*Exercise requirements*: Exact repetition of every record is required.

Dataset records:
[Start of Attachment]
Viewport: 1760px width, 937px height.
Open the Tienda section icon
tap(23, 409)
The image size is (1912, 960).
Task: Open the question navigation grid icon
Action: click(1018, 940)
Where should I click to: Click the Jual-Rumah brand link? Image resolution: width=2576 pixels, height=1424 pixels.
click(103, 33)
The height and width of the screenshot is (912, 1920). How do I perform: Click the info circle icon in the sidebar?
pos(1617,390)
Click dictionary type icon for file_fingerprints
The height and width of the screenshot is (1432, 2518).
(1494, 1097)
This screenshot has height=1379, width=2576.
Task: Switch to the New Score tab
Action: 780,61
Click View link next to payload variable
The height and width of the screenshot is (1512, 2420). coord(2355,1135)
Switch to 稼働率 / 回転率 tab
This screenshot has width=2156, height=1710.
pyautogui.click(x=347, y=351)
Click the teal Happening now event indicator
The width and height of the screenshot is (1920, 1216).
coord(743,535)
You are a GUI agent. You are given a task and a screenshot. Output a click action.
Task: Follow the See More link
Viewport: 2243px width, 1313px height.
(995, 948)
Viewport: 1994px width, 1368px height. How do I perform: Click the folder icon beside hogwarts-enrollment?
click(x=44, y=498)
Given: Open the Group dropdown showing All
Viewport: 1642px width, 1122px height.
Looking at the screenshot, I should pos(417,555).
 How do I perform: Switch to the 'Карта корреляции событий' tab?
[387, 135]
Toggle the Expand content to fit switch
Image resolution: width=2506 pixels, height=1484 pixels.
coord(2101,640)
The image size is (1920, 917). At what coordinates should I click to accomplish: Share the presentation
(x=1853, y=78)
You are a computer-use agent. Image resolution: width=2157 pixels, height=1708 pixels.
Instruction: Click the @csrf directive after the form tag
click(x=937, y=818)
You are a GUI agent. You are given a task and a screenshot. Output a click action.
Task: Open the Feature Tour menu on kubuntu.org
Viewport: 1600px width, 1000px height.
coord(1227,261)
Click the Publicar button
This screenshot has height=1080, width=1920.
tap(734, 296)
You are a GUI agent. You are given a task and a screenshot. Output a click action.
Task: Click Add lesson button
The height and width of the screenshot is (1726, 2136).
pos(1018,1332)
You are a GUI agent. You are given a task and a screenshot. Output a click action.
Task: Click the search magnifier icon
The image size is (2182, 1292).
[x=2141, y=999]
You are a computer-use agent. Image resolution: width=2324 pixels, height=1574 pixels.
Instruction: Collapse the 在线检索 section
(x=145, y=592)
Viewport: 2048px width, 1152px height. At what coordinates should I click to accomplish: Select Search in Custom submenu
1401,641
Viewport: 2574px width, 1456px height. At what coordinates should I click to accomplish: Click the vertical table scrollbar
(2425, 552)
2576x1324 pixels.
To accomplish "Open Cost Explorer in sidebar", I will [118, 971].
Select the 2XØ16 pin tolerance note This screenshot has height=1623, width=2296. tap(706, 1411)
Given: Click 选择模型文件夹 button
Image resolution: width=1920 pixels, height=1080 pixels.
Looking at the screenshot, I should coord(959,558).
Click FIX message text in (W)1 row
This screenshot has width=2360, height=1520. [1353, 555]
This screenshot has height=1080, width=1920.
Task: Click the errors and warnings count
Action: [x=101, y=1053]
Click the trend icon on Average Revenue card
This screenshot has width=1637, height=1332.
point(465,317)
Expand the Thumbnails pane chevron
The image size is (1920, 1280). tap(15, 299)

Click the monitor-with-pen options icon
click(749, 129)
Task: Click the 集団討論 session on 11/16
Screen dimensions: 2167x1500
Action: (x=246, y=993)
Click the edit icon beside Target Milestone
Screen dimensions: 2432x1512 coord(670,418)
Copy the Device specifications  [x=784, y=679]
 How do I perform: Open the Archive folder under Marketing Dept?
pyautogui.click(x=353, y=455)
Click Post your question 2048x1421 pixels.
[End of Attachment]
*Solution below*:
Viewport: 1760px width, 937px height.
Open the Tienda section icon
tap(23, 409)
The image size is (1912, 960).
Task: Open the question navigation grid icon
Action: click(1018, 940)
Where should I click to: Click the Jual-Rumah brand link? Image resolution: width=2576 pixels, height=1424 pixels.
click(103, 33)
The height and width of the screenshot is (912, 1920). How do I perform: Click the info circle icon in the sidebar?
pos(1617,390)
Click dictionary type icon for file_fingerprints
The height and width of the screenshot is (1432, 2518).
(1494, 1097)
This screenshot has height=1379, width=2576.
Task: Switch to the New Score tab
Action: 780,61
Click View link next to payload variable
The height and width of the screenshot is (1512, 2420). coord(2355,1135)
Switch to 稼働率 / 回転率 tab
This screenshot has width=2156, height=1710.
pyautogui.click(x=347, y=351)
Click the teal Happening now event indicator
The width and height of the screenshot is (1920, 1216).
coord(743,535)
You are a GUI agent. You are given a task and a screenshot. Output a click action.
Task: Follow the See More link
Viewport: 2243px width, 1313px height.
(995, 948)
Viewport: 1994px width, 1368px height. How do I perform: Click the folder icon beside hogwarts-enrollment?
click(x=44, y=498)
Given: Open the Group dropdown showing All
Viewport: 1642px width, 1122px height.
Looking at the screenshot, I should pos(417,555).
 How do I perform: Switch to the 'Карта корреляции событий' tab?
[387, 135]
Toggle the Expand content to fit switch
Image resolution: width=2506 pixels, height=1484 pixels.
coord(2101,640)
The image size is (1920, 917). At what coordinates should I click to accomplish: Share the presentation
(x=1853, y=78)
You are a computer-use agent. Image resolution: width=2157 pixels, height=1708 pixels.
Instruction: Click the @csrf directive after the form tag
click(x=937, y=818)
You are a GUI agent. You are given a task and a screenshot. Output a click action.
Task: Open the Feature Tour menu on kubuntu.org
Viewport: 1600px width, 1000px height.
coord(1227,261)
Click the Publicar button
This screenshot has height=1080, width=1920.
tap(734, 296)
You are a GUI agent. You are given a task and a screenshot. Output a click action.
Task: Click Add lesson button
The height and width of the screenshot is (1726, 2136).
pos(1018,1332)
You are a GUI agent. You are given a task and a screenshot. Output a click action.
Task: Click the search magnifier icon
The image size is (2182, 1292).
[x=2141, y=999]
You are a computer-use agent. Image resolution: width=2324 pixels, height=1574 pixels.
Instruction: Collapse the 在线检索 section
(x=145, y=592)
Viewport: 2048px width, 1152px height. At what coordinates should I click to accomplish: Select Search in Custom submenu
1401,641
Viewport: 2574px width, 1456px height. At what coordinates should I click to accomplish: Click the vertical table scrollbar
(2425, 552)
2576x1324 pixels.
To accomplish "Open Cost Explorer in sidebar", I will [118, 971].
Select the 2XØ16 pin tolerance note This screenshot has height=1623, width=2296. tap(706, 1411)
Given: Click 选择模型文件夹 button
Image resolution: width=1920 pixels, height=1080 pixels.
Looking at the screenshot, I should coord(959,558).
Click FIX message text in (W)1 row
This screenshot has width=2360, height=1520. [1353, 555]
This screenshot has height=1080, width=1920.
Task: Click the errors and warnings count
Action: [x=101, y=1053]
Click the trend icon on Average Revenue card
This screenshot has width=1637, height=1332.
point(465,317)
Expand the Thumbnails pane chevron
The image size is (1920, 1280). tap(15, 299)

Click the monitor-with-pen options icon
click(749, 129)
Task: Click the 集団討論 session on 11/16
Screen dimensions: 2167x1500
Action: (x=246, y=993)
Click the edit icon beside Target Milestone
Screen dimensions: 2432x1512 coord(670,418)
Copy the Device specifications  [x=784, y=679]
 How do I perform: Open the Archive folder under Marketing Dept?
pyautogui.click(x=353, y=455)
Click Post your question 2048x1421 pixels.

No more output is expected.